• EXERCISE SET:
1. Using the text on NHS stroke services, explain in one to three sentences why weekend nurse shortages are said to put lives at risk.
2. According to the text on NHS stroke services, how many people suffer a stroke every year in England?
3. Continue the text on NHS stroke services, starting after its final sentence.

• SELECTED PASSAGE:
-- Opening Marker --

A survey of NHS stroke services has shown that 75% of hospitals do not have enough nurses to look after people admitted to hospital at the weekend after suffering a stroke.
The research by the Royal College of Physicians found that huge shortages of nurses could be putting thousands of lives at risk. This audit comes hot on the heels of another report which made a strong link between death rates among stroke victims and the number of nurses on duty. About 110,000 people suffer a stroke every year in England, making it the third most common cause of death after heart disease and cancer.
A study carried out in the summer by King’s College London showed that stroke units which employ 3 nurses for every 10 stroke beds save one extra life for every 25 people admitted compared with hospitals employing fewer nursing staff.
The audit looked at 74,000 patients across England, Wales and Northern Ireland and found that shortages of nursing and medical staff were a common problem. National hospital standards state that hospitals should be employing three qualified nurses for every 10 stroke beds, but just 50 out of the 183 hospitals which were looked at managed to achieve this level of nursing care at weekends. The RCP audit also highlights the poor quality of rehabilitation care for stroke victims with communication difficulties. It found that 25% of hospitals had open vacancies for stroke consultants, and found that too few junior doctors were choosing to specialise in this area of medicine.

-- Closing Marker --

• EXCERPTED RECORDS:

-- Opening Marker --

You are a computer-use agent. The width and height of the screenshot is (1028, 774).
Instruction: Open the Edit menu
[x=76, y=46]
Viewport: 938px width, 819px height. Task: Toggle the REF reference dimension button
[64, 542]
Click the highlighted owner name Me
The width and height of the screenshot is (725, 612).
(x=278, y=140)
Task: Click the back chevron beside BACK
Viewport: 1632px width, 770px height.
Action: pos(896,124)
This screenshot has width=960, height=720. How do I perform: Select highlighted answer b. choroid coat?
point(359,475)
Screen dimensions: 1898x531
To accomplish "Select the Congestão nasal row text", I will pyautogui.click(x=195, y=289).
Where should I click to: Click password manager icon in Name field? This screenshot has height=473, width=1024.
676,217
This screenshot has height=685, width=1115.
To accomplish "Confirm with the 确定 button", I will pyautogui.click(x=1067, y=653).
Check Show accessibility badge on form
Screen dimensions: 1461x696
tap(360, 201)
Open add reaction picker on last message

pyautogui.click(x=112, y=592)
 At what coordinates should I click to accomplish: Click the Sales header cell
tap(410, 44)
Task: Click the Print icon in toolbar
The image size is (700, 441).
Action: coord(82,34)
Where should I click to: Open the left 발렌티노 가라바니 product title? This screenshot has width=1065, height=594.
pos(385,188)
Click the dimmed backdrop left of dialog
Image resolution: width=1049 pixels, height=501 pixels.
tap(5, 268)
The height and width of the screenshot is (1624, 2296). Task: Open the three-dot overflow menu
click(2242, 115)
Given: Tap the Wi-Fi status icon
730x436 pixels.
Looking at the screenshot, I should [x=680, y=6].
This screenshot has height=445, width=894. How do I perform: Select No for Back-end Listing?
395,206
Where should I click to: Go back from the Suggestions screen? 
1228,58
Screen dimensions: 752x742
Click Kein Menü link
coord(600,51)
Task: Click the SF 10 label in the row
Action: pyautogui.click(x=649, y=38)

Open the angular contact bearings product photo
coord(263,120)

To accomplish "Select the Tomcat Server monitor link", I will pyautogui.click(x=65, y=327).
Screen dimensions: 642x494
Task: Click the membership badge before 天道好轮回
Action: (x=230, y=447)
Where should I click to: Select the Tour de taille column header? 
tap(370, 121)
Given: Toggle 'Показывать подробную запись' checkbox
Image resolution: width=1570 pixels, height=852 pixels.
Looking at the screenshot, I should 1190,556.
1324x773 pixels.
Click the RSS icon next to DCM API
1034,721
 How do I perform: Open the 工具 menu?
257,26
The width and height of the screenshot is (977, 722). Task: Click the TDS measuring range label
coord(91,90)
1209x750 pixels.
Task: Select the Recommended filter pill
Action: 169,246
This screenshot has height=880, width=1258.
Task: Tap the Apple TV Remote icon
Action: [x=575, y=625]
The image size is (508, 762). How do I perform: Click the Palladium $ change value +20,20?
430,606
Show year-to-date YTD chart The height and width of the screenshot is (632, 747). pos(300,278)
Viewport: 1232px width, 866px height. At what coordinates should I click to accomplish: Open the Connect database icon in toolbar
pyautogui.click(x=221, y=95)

-- Closing Marker --

• ANSWERS BY ITEM:
1. A King's College London study found that stroke units with 3 nurses for every 10 stroke beds save one extra life for every 25 people admitted, compared with hospitals that have fewer nursing staff. The audit found that only 50 of the 183 hospitals met this staffing level at weekends.

2. About 110,000 people.

3.
The report said that the situation of patients suffering poor care due to low staffing levels was “clearly unacceptable”, and called on NHS watchdogs to take steps in order to protect patients.
According to the report, the major shortages of doctors and nurses raises concerns because there is clean evidence that death rates for stroke patients are lower when there are more qualified members of staff on duty, and also that the figures show a reduction in deaths at night or over the weekend when there are more doctors on the wards.
A stroke proves fatal for around 25% of victims, and of those who do survive, many are left with ongoing health problems due to the brain damage caused by the stroke.
Chief Executive of the Stroke Association, Jon Barrick, said that too many patients were facing life-long disabilities because of the lack of specialised 24 hour nursing care in the hours following a stroke. He also said that the low numbers of specialist stroke medical staff was “very worrying”.